Bard6817 · 15/11/2022 19:42

As a parent of a teen girl who went through a T phase….

she was ahead of the curve, wanted blockers and if necessary mastectomy, but was wearing binders to the point it was deforming her.

She grew out of it. Thankfully before any serious damage had been done. Blames the ‘Well-being’ teacher at school for activating her.

Had she gone further and had been fast tracked, against her parents wishes, I assure you, the Nhs would be subject to a very expensive legal battle right now for mutilating my child. At some point, someone with the resources won’t be as lucky as we were.

And the door will be open on child abuse for these sick people who actually are promoting this sickening ideology, which takes advantage of young people who are clearly experiencing a mental health crisis.

We got lucky. She got lucky. Other kids won’t.

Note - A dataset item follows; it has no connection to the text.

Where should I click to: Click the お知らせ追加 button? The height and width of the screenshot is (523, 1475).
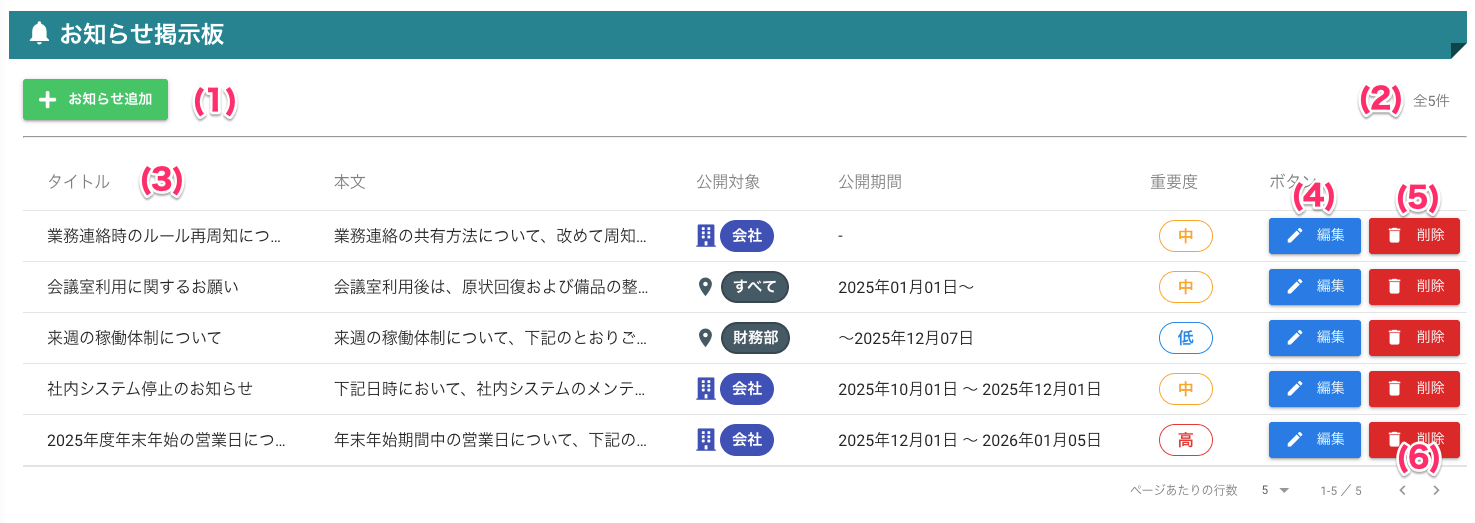tap(96, 100)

I don’t deny there are truly transgender people, and they need to figure out a way to help those who are truly T and not just going through a phase.

ArcaneWireless · 15/11/2022 19:43

The local news tonight went with the awful stress GPs are under.

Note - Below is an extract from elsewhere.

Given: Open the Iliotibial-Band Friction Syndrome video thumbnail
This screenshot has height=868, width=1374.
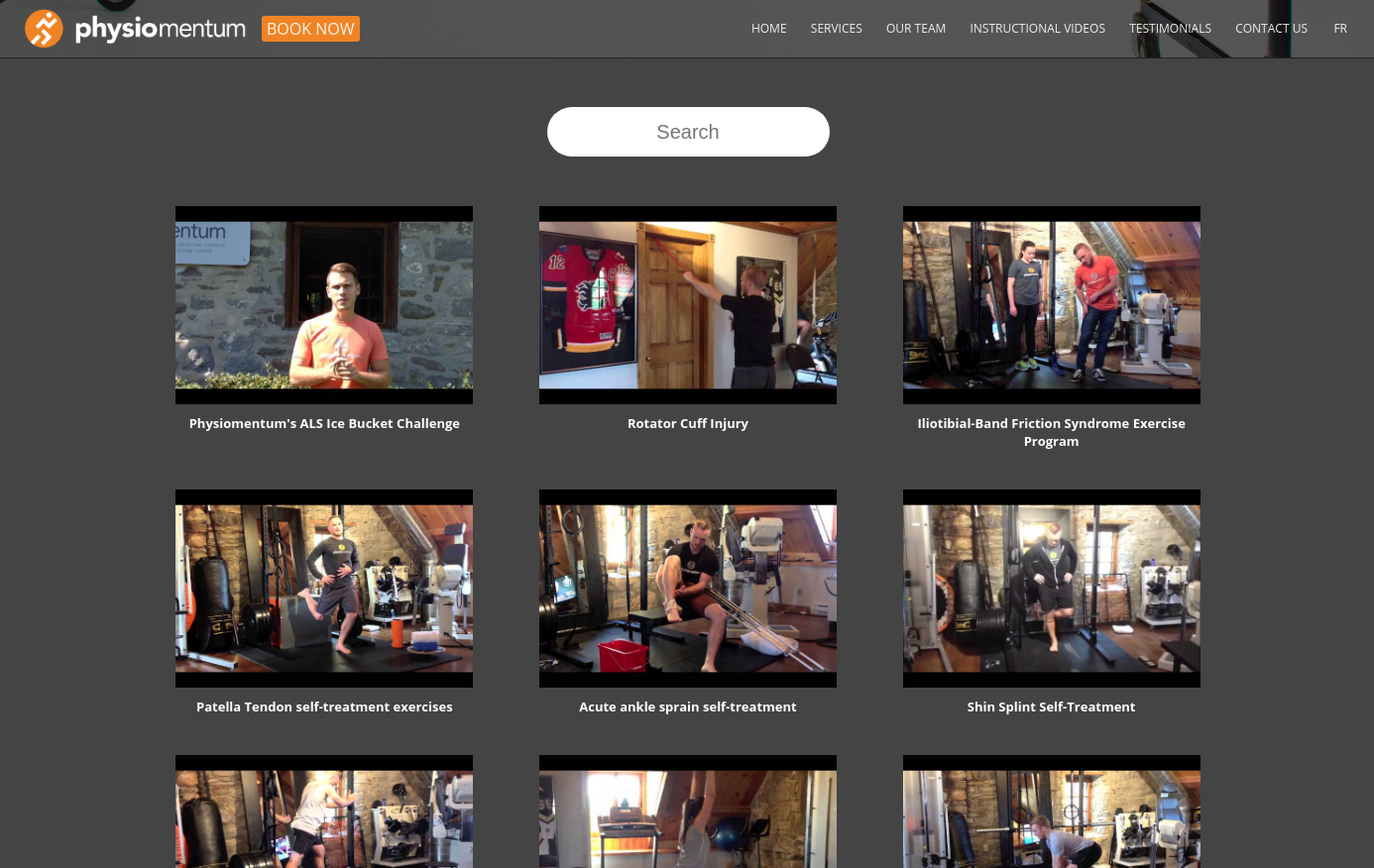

I wish they’d also mentioned the proposed fast tracking.

There needs to be an uproar. There probably won’t be. The media appears to be muzzled up here.

Nicola Sandwich Humza Roll.

ResisterRex · 16/11/2022 09:09

Latest which probably deserves its own thread:

Women's health clinics could be renamed to avoid upsetting trans patients

The proposed guidelines, which are set to be sent to Nicola Sturgeon’s minister for approval imminently, want the Scottish NHS to formally recognise “increasing gender identities for patients”, especially those who consider themselves neither male nor female.

archive.ph/2022.11.15-213523/www.telegraph.co.uk/news/2022/11/15/womens-health-clinics-could-renamed-avoid-upsetting-trans-patients/

OP posts:
JanieAllen · 16/11/2022 09:27

Hopefully GPs will tell Nicola to fuck off. This is way out of their remit.

BatCheeseIsFine · 16/11/2022 10:19

Bloody hell! The mounting evidence that this is a REALLY bad idea is impossible to ignore. What are they thinking? What would it take to make them see that trying to be more woke than England just for the sake of it isn’t always the best policy? All of this for treatments that have not been shown to have good outcomes overall, for conditions that are mainly self-diagnosed and cannot be tested for or questioned, and that are showing clear signs of social contagion?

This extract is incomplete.